Es un hecho cierto que el sistema de vida que tenemos en los países desarrollados nos aleja cada vez más del contacto con la Naturaleza y que las consecuencias de este alejamiento son negativas y desestructurantes. El exceso de lo artificial, sentirnos inmersos en esa profusión de objetos que son el resultado de la manipulación a todos los niveles, produce en nosotros una sensación de orfandad y de carencia de protección, pues nos falta la cálida impresión de sabernos arropados por nuestra madre, solos y frágiles. Hemos logrado comodidad, se han simplificado nuestras tareas, pero empezamos a notar que estamos pagando un precio alto, hasta el punto de que muchos nos preguntamos si mereció la pena, si no hay una manera de hacer las cosas menos agresiva y dañina.

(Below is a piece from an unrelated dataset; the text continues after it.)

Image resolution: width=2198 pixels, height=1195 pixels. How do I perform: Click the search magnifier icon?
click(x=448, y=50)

Quizá por ello una cierta actitud de retorno a lo natural se viene acentuando desde hace años, como un movimiento en busca del equilibrio perdido, de la madre olvidada. Aquel antiguo orgullo que hacía considerar al ser humano como dominador y explotador de la naturaleza y sus recursos ha ido quedando relegado a algunos sectores de la sociedad, dando paso a una actitud mucho más humilde y respetuosa, más atenta para escuchar los latidos de un planeta viviente, que nos alberga hospitalario, y cómo llegan hasta aquí las lejanas pulsiones del ancho universo.

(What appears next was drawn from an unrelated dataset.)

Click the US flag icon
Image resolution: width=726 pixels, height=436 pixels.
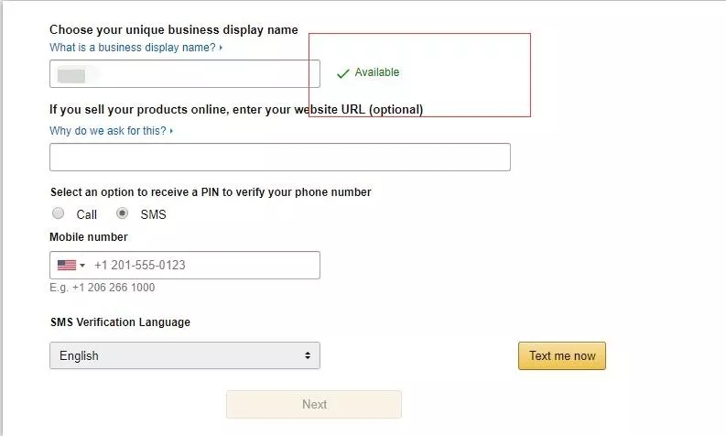pyautogui.click(x=67, y=266)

Bien es verdad que en ese camino de retorno se han planteado no pocas propuestas utópicas, exagerados rechazos hacia los logros de nuestro sistema cultural, en materia de ciencia y técnica, o incluso demagogos intentos de recuperar el viejo modelo del “buen salvaje”, aquel hombre que era bueno por naturaleza y se hacía malo mediante la cultura. Sin embargo, han sido más abundantes los aciertos, entre los que podemos contar la recuperación de disciplinas y aportaciones culturales que pertenecen al patrimonio de la Humanidad, aunque no hayan sido gestadas por la orgullosa y prepotente civilización occidental.

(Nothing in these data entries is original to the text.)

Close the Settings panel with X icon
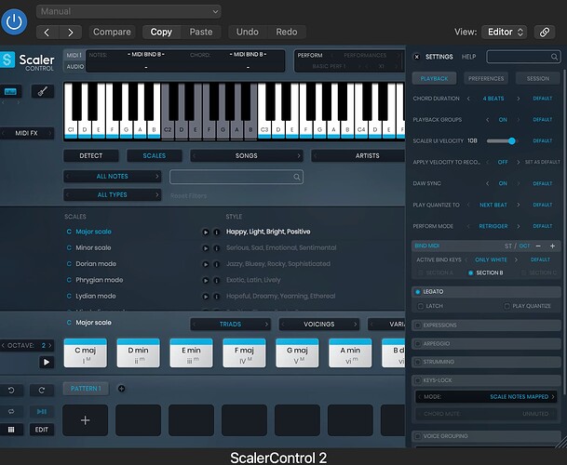The image size is (567, 465). pyautogui.click(x=416, y=57)
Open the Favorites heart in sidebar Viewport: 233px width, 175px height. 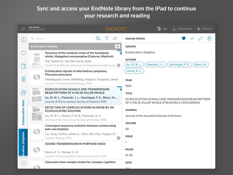(24, 53)
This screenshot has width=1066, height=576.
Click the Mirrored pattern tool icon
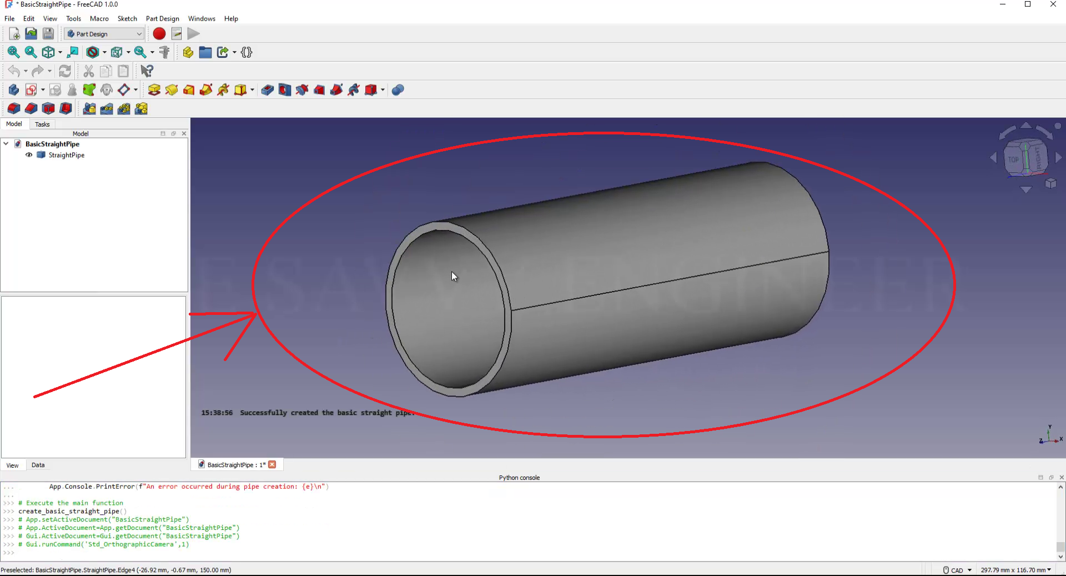click(89, 109)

Lo que sucede es que cuando nos ponemos a analizar los posibles matices de este asunto, nos sentimos desbordados, pues en el equilibrio ecológico, en la buena relación de la humanidad con su entorno natural, intervienen no pocos intereses, económicos en su mayor parte, que nos remiten a instancias de poder inaccesibles para nosotros, gentes de a pie. Pero al mismo tiempo, surge la evidencia de que en nuestras manos, las de cada uno, en nuestra forma de comprender el mundo se puede generar un movimiento de incalculable repercusión, por lo que no podemos dejar de sentirnos llamados a la tarea común de preservar la armonía de la Naturaleza… y del ser humano.